Amit Kapadia, organiser of the demonstration, said the migrants would now wait for comments from Prime Minister Blair.
“We will continue our protest and also pursue the legal option,” he added.
Up to 50,000 migrants are adversely affected by the changes to the Highly Skilled Migrants Programme (HSMP). The new rules were introduced without warning Nov 7 (see “New HSMP Rules – Even Bill Gates Wouldn’t Qualify”). They require HSMP migrants to re-qualify under new tests including earnings requirements and academic qualifications.
Indian migrants are the largest single country group allowed into Britain under the programme. According to Kapadia, 85 percent of migrants under the programme come from Asia.
The rule change is the latest in a series of government crackdowns on working migrants. Overseas Doctors and Work Permit holders have also been hit by backdated rulings in 2006.
Damian Green the Conservative Member of Parliament for Ashford and Shadow Immigration Minister said:
“Everyone agrees that Britain benefits from highly skilled migrants. The government’s decision to change the rules so that people who are already here and want to stay are now disqualified is both unfair and wrong-headed.
“It is unfair because the people involved have made a commitment to this country which is being flung back in their faces. It is wrong-headed because it sends a signal to highly skilled people around the world that Britain is an unreliable place to work.

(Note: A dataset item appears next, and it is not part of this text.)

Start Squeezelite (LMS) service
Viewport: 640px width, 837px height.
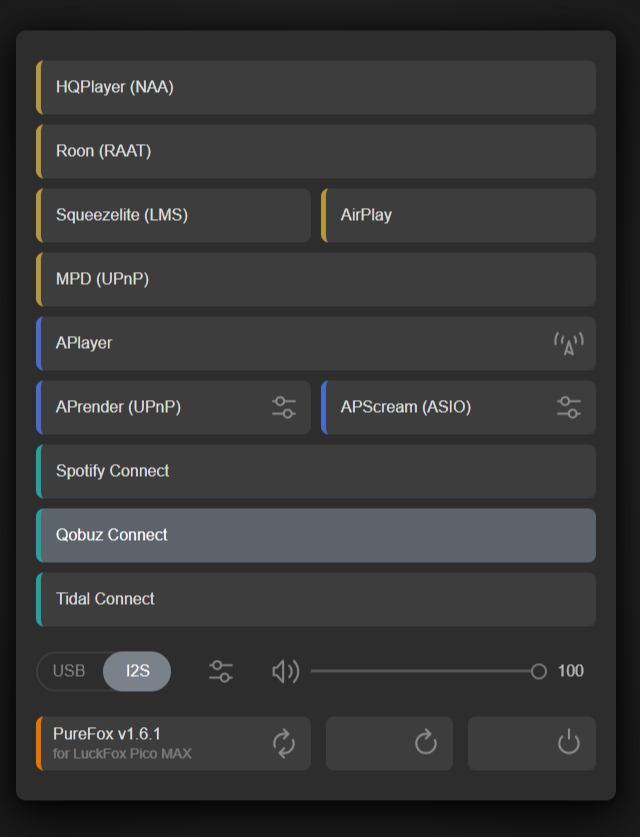(x=174, y=215)
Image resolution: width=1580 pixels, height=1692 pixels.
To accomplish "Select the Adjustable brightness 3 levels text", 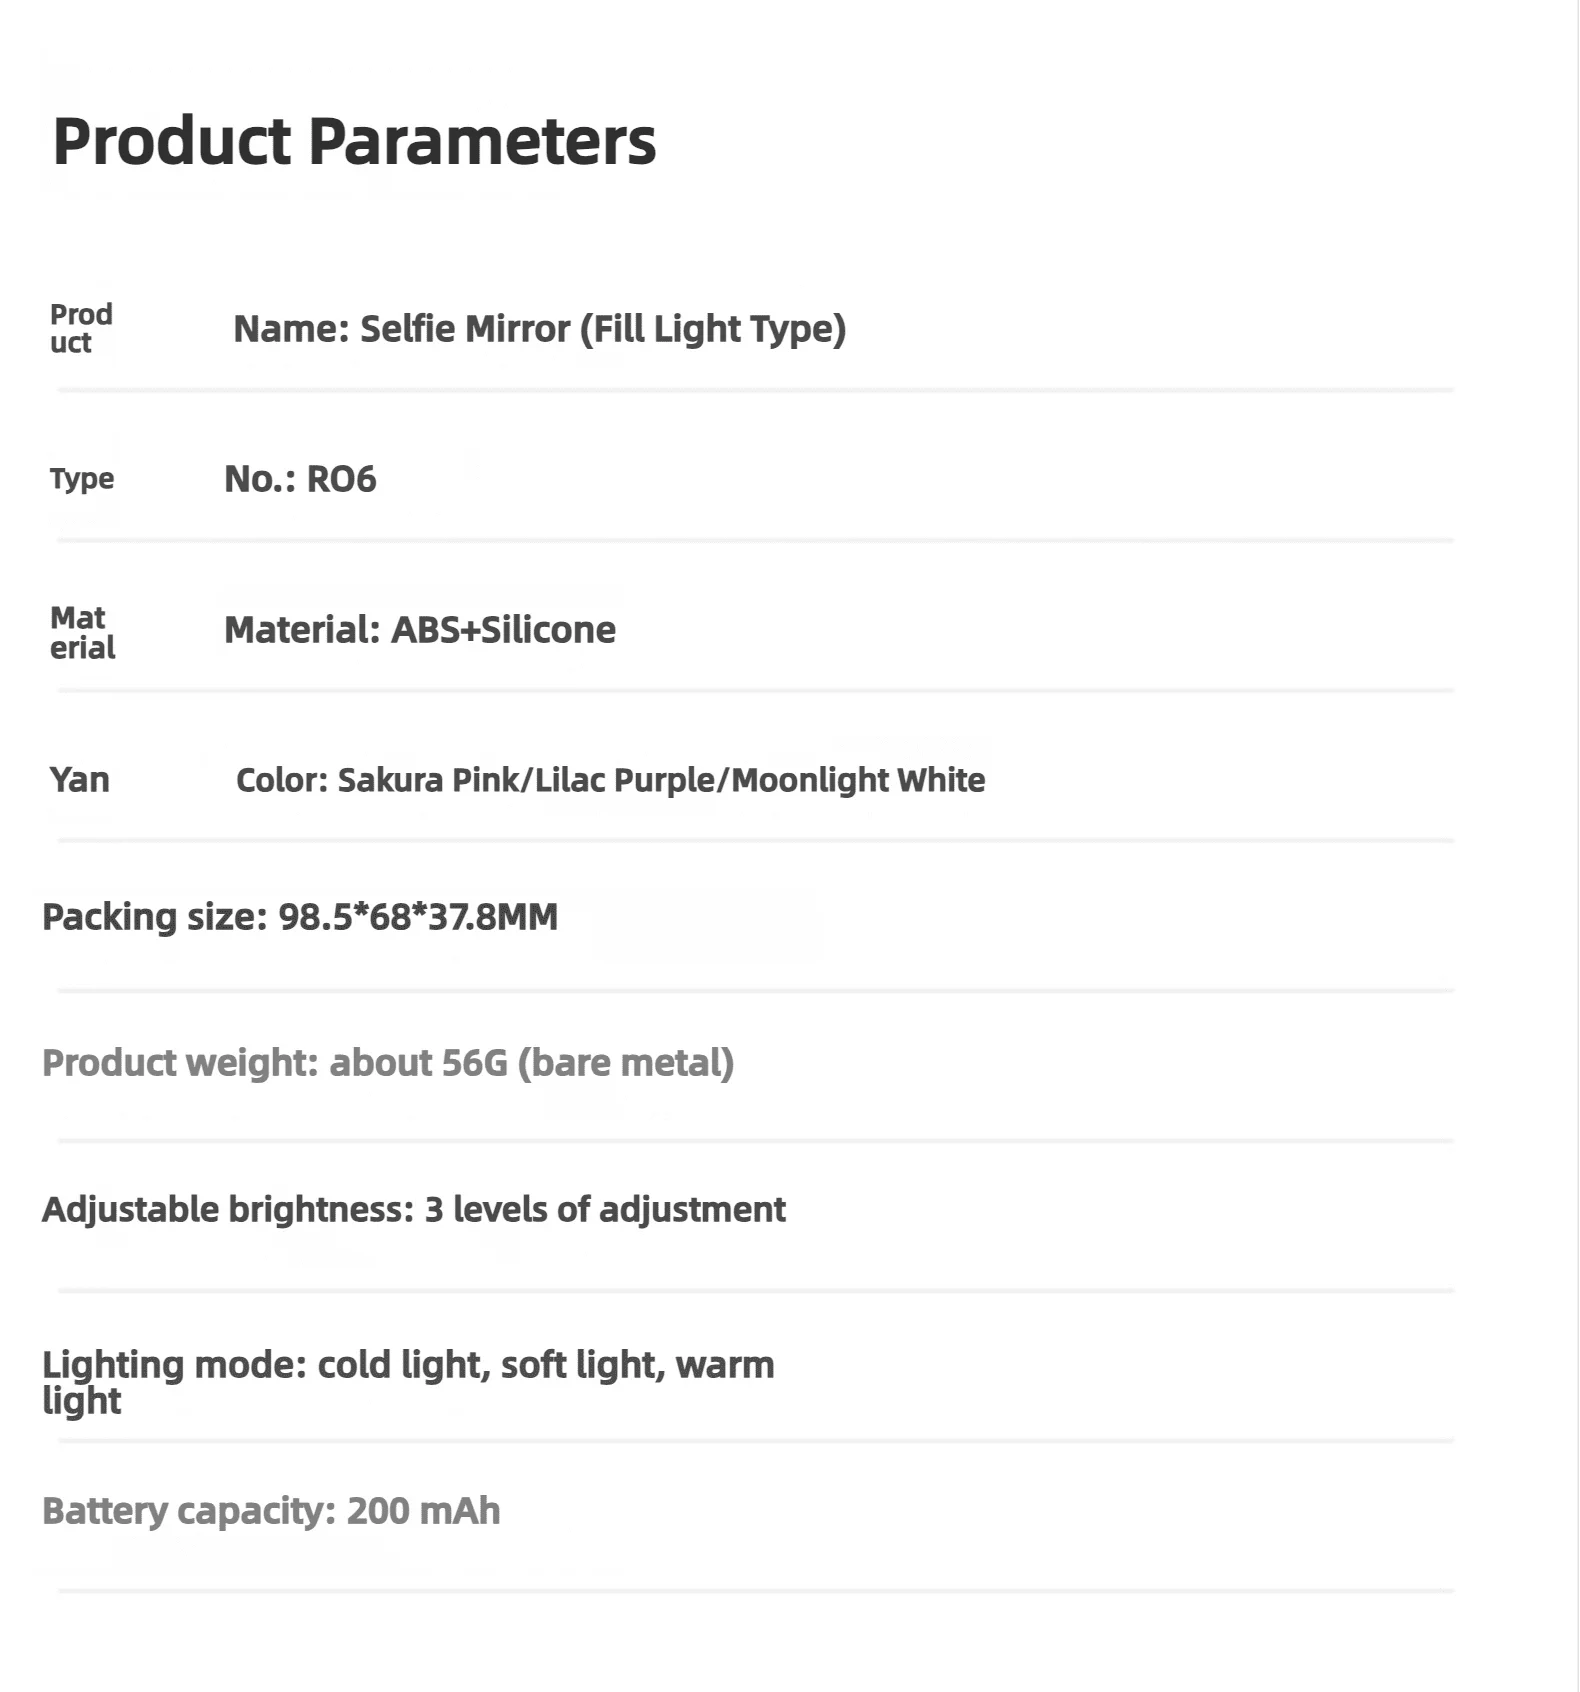I will coord(414,1210).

“Conservatives want an immigration policy which is tough and thoughtful. The current government is talking tough but acting stupidly. It has failed to control our borders, so it is lashing out at precisely the people who benefit our economy. This is another in the growing list of disasters from John Reid’s Home Office.”
Based on past experience, sustained lobbying by migrants and petitions to the Home Office rarely leads to a reversal of policy. The highly skilled migrants from India have also appealed to the Indian government to intervene.
Kapadia said: “The whole issue with these new rules is that people are being asked to re-qualify for their visa extension through a points-based system (PBS) rather than the initial promise of extension on economic activity alone.
“This new PBS expects us to gain more points on higher salaries and on younger age. Both of them are very difficult as higher salaries in the UK are not possible due to the duration of visa which we are issued (1, 2, 3 years) due to which we are considered for contract or temporary jobs by employers and employment agencies and not for jobs of permanent nature wherein higher salaries are possible.”
The Immigration Law Practitioners’ Association (ILPA) has called on Immigration Minister Liam Bryne, to suspend the changes, but this has been rejected. The ILPA has said that it is “unfair and unreasonable” to change the rules retrospectively, which would force talented and skilled individuals to leave Britain.
The HSMP is meant to be the flagship scheme for the Home Office and a forerunner for the new ‘points based system’ currently being introduced. If top-drawer highly skilled people are being treated like this, what chance do other migrants have?